Uma manifestação realizada na tarde de quinta-feira (8), no Largo de São Francisco, região central da capital paulista, terminou em confronto físico entre militantes e o ex-deputado estadual bolsonarista Douglas Garcia (União Brasil). Veja o vídeo aqui.
O evento ocorreu no salão nobre da Faculdade de Direito da Universidade de São Paulo (USP) e teve como objetivo marcar os três anos dos atos de 8 de janeiro, além de protestar contra o Projeto de Lei da Dosimetria, vetado, em cerimônia solene em Brasília, pelo presidente Luiz Inácio Lula da Silva (PT).
Segundo relatos de participantes e vídeos que circulam nas redes sociais, a tensão teve início com a chegada de figuras políticas ligadas à direita ao local, onde se concentravam militantes de esquerda. Além de Douglas Garcia, o vereador Rubinho Nunes (União Brasil) também esteve envolvido no episódio.

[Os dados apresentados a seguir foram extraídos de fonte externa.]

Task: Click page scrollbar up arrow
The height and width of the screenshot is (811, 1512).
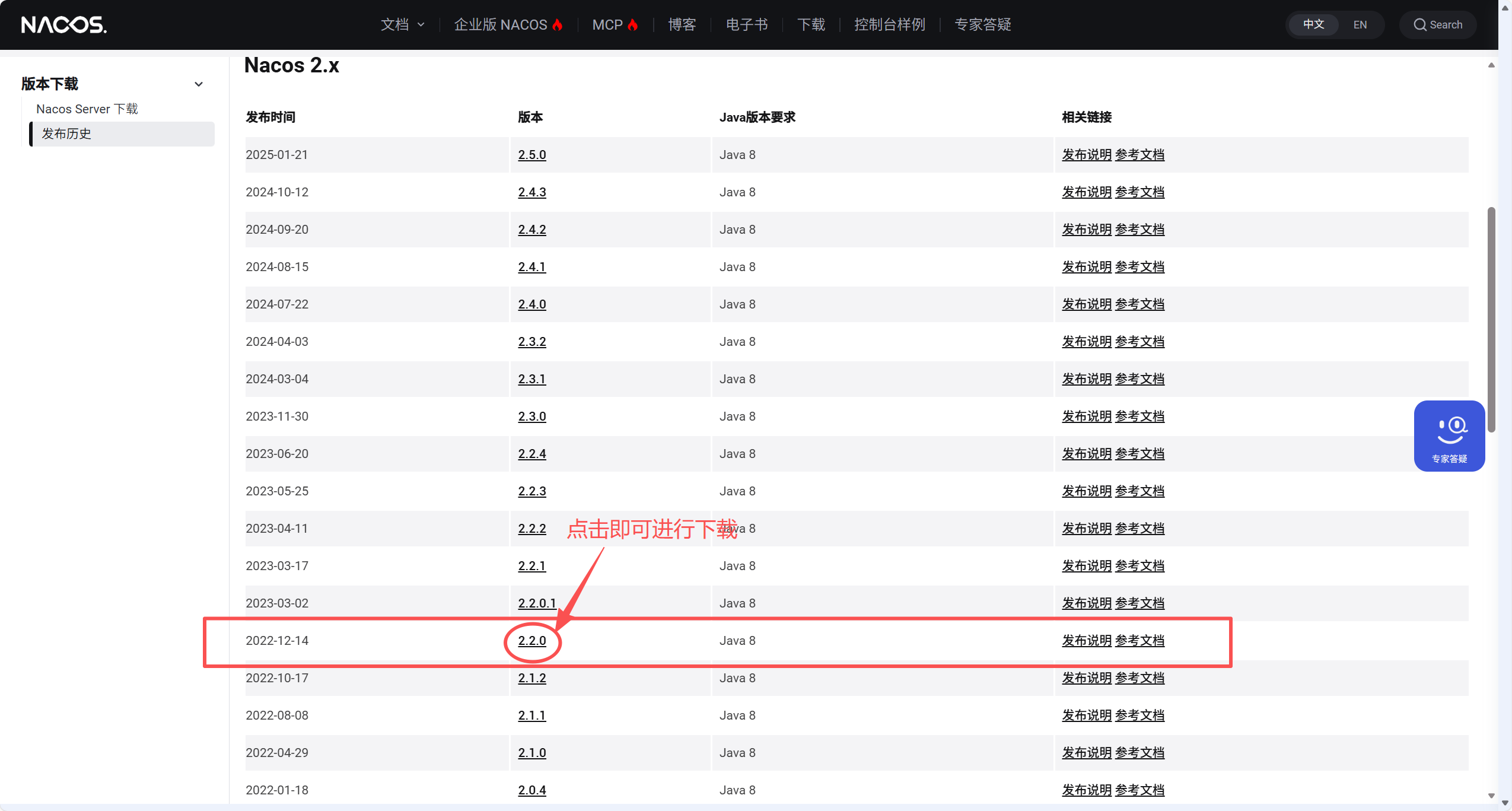Action: [x=1491, y=65]
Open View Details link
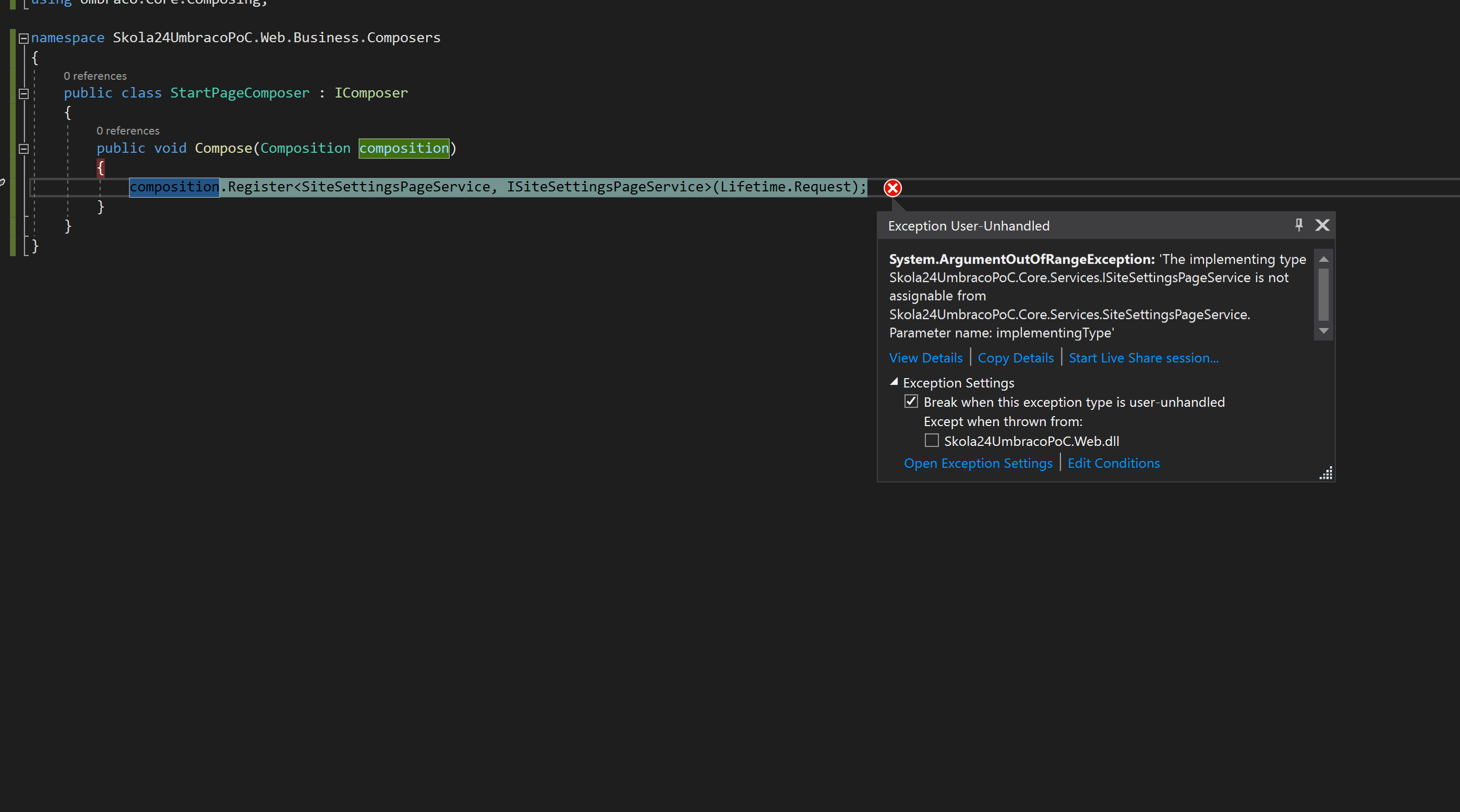This screenshot has height=812, width=1460. [x=925, y=358]
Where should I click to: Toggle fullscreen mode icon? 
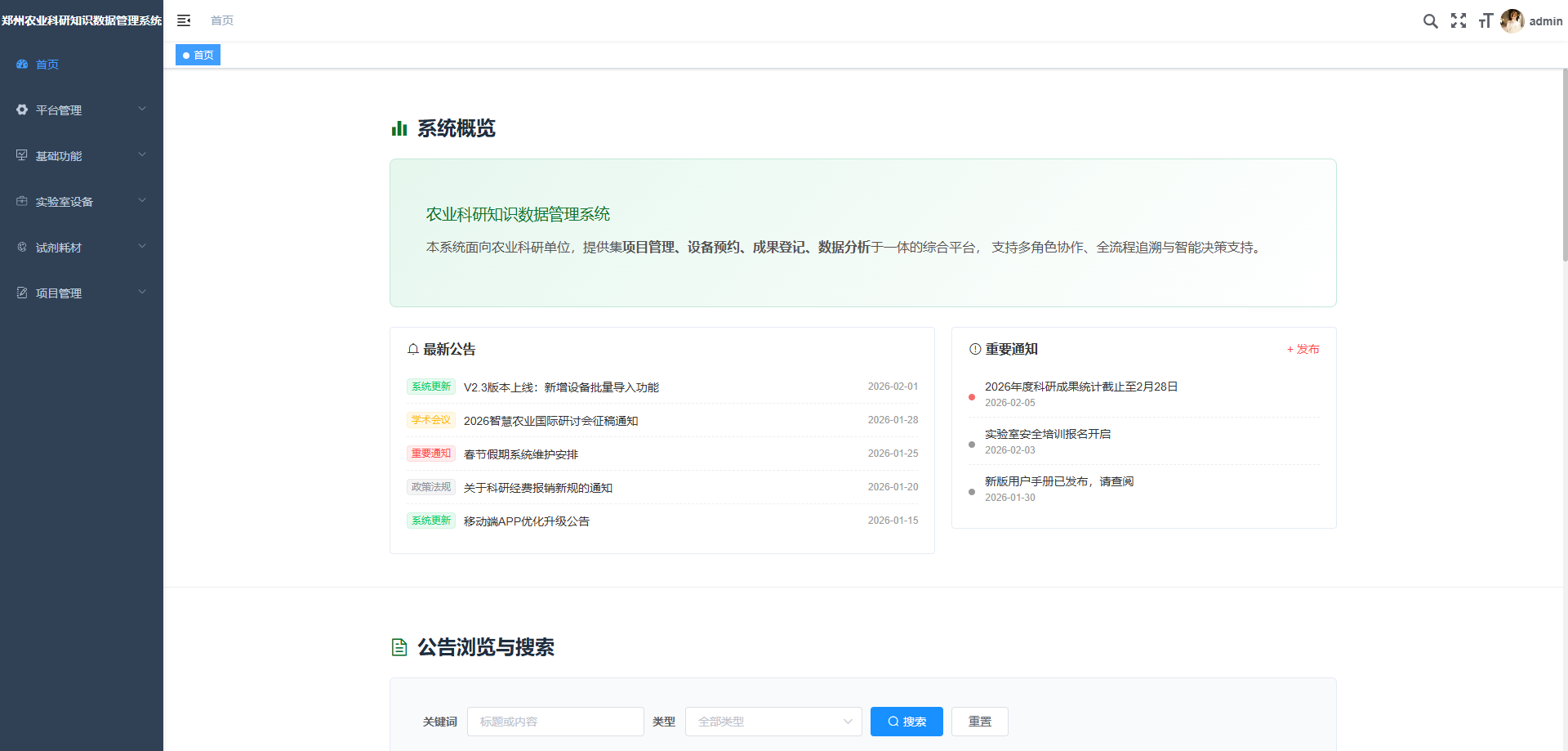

De acordo com testemunhas, o conflito começou após Douglas Garcia subir às galerias superiores do auditório para realizar gravações de vídeo, atitude interpretada pelos presentes como provocação. Manifestantes reagiram com gritos de “fascista” e, em seguida, passaram a expulsar o ex-deputado do local, momento em que tiveram início as agressões físicas. Durante a confusão, Douglas teve a camisa rasgada enquanto era forçado a descer as escadarias.
O Centro Acadêmico XI de Agosto, entidade representativa dos estudantes da Faculdade de Direito e um dos organizadores do ato, classificou o episódio como resultado de uma ação deliberada de políticos de direita. Em nota oficial de repúdio, a entidade afirmou que o tumulto foi iniciado pela dupla e que a presença dos parlamentares no local não tinha como objetivo o diálogo, mas a incitação de conflito para fins midiáticos.
“Trata-se do conhecido modus operandi do bolsonarismo e de seus grupos satélites: infiltrar-se em manifestações da esquerda e dos movimentos sociais com o único intuito de tumultuar, incitar conflitos e fabricar narrativas vitimistas para as redes sociais. O objetivo é claro: criar o caos para constranger a luta popular e gerar engajamento através da mentira”, diz trecho da nota.